25. He also referred to the definition of the word “date” in the Macquarie Dictionary as:
“1. a particular point or period of time when something happens or happened.”
26. Had the meaning contended for by the respondent been intended, he contended, the word “date” would have been used in section 9(3)(f) rather than the word “day”, so as to make it clear that work on a particular day was to be included in any calculation of the number of days worked without regard to the duration of time worked on that particular day.
27. Mr Bevan relied upon the decision of the High Court of Australia in State Chamber of Commerce and Industry & Ors v The Commonwealth of Australia (1987) 163 CLR 329 in support of his submission that, in the absence of a statutory definition, the use of the Macquarie Dictionary was an appropriate source by reference to which the ordinary meaning of a word in Australia could be ascertained.
28. The Legislation Act 2001 contains provisions as to the approach to be taken in resolving any ambiguity or obscurity of meaning of a provision in legislation.

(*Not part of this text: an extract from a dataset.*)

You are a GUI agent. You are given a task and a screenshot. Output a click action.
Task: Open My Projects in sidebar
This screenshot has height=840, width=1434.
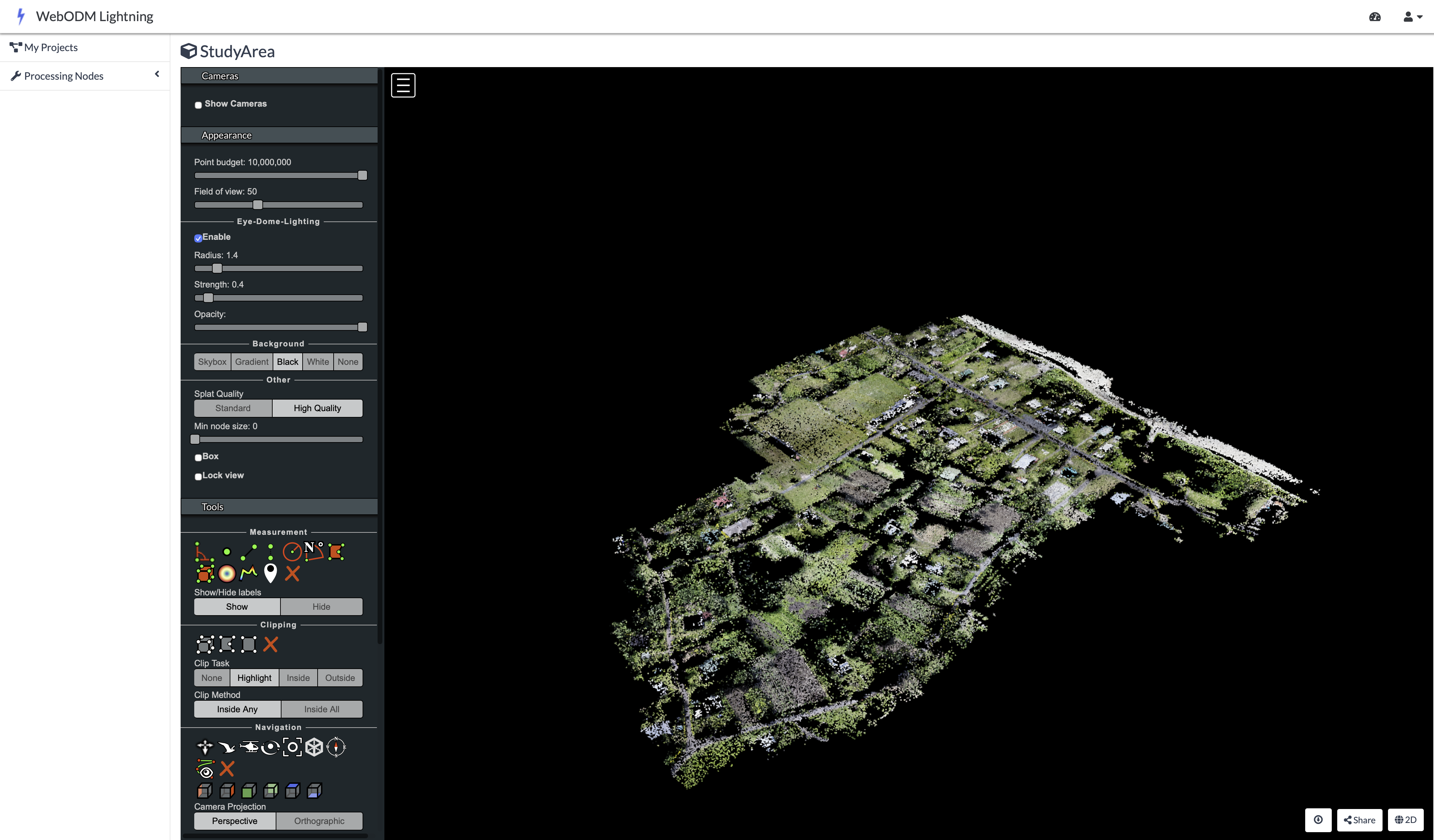pos(51,48)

Those provisions also have broader scope of application than merely resolving issues of ambiguity or obscurity. They are to be applied in circumstances where it becomes necessary to work out the meaning of an Act. The expression “working out the meaning of an Act” is defined in section 138 of the Legislation Act as follows:
138 Meaning of working out the meaning of an Act
In this part:
working out the meaning of an Act means—
(a) resolving an ambiguous or obscure provision of the Act; or
(b) confirming or displacing the apparent meaning of the Act; or
(c)finding the meaning of the Act when its apparent meaning leads to a result that is manifestly absurd or is unreasonable; or
(d) finding the meaning of the Act in any other case.
29. Sections 139 to 141 of the Legislation Act provide:
139 Interpretation best achieving Act’s purpose
(1)In working out the meaning of an Act, the interpretation that would best achieve the purpose of the Act is to be preferred to any other interpretation.

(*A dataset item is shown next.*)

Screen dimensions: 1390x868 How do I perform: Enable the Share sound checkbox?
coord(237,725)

(2)This section applies whether or not the Act’s purpose is expressly stated in the Act.
Note The Human Rights Act 2004, s 30 (1) (which is about interpreting legislation to be consistent with human rights) is also relevant to interpreting territory laws.
140 Legislative context
In working out the meaning of an Act, the provisions of the Act
must be read in the context of the Act as a whole.
Examples
1The long title of an Act provides that it is an Act to give certain benefits to the holders of pensioner cards. Section 4 provides ‘This Act applies to a holder of a pensioner card’. Section 22 provides that the commissioner may grant ‘a person’ an exemption from payment of rates. The Act does not contain a definition of ‘person’. Section 22 must be read in the context of the Act as a whole so that the commissioner may only grant exemptions to people who are holders of pensioner cards.
2The Drug Testing Regulation 2001 (made under the Drug Testing Act 2000 (hypothetical)), section 6 contains the following heading:
6 Corresponding law—Act, s 100, def corresponding law
The heading indicates that the section has been made for the definition of corresponding law in the Drug Testing Act 2000, section 100.

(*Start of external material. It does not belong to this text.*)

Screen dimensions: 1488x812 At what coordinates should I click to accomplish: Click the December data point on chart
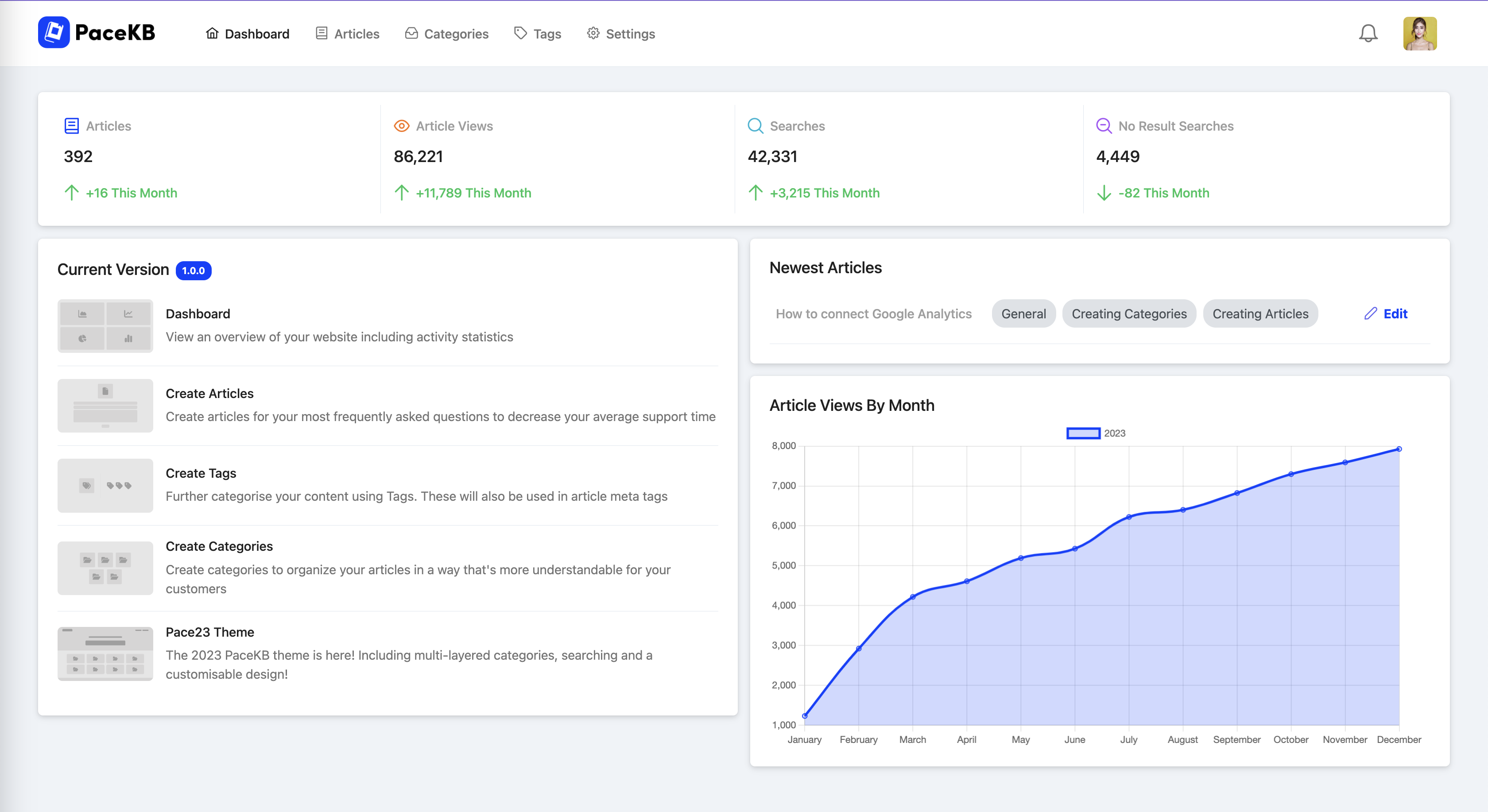pyautogui.click(x=1399, y=449)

3Section 12 (1) of a subordinate law refers to ‘a non-conviction order under the Crimes (Sentencing) Act 2005’. No other kind of order is mentioned in the section and the word ‘order’ is not otherwise defined in the subordinate law. Subsections (2), (4), (7) and (9) of the same section, which only refer to ‘the order’, are to be understood as referring to the order mentioned in subsection (1).
Note 1See s 126 and s 127 for material that is, or is not, part of an Act or statutory instrument.
Note 2An example is part of the Act, is not exhaustive and may extend, but does not limit, the meaning of the provision in which it appears (see s 126 and s 132).
141 Non-legislative context generally
(1)In working out the meaning of an Act, material not forming part of the Act may be considered.
Note 1 See s 146 for the meaning of may and must.
Note 2 See s 126 and s 127 for material that is, or is not, part of an Act or statutory instrument.
Note 3 See s 142 for material that may be considered in working out the meaning of an Act or statutory instrument.
(2)In deciding whether material not forming part of an Act should be considered in working out the meaning of the Act, and the weight to be given to the material, the following matters must be taken into account:
(a)the desirability of being able to rely on the ordinary meaning of the Act, having regard to the purpose of the Act and the provisions of the Act read in the context of the Act as a whole;
(b)the undesirability of prolonging proceedings without compensating advantage;
(c) the accessibility of the material to the public.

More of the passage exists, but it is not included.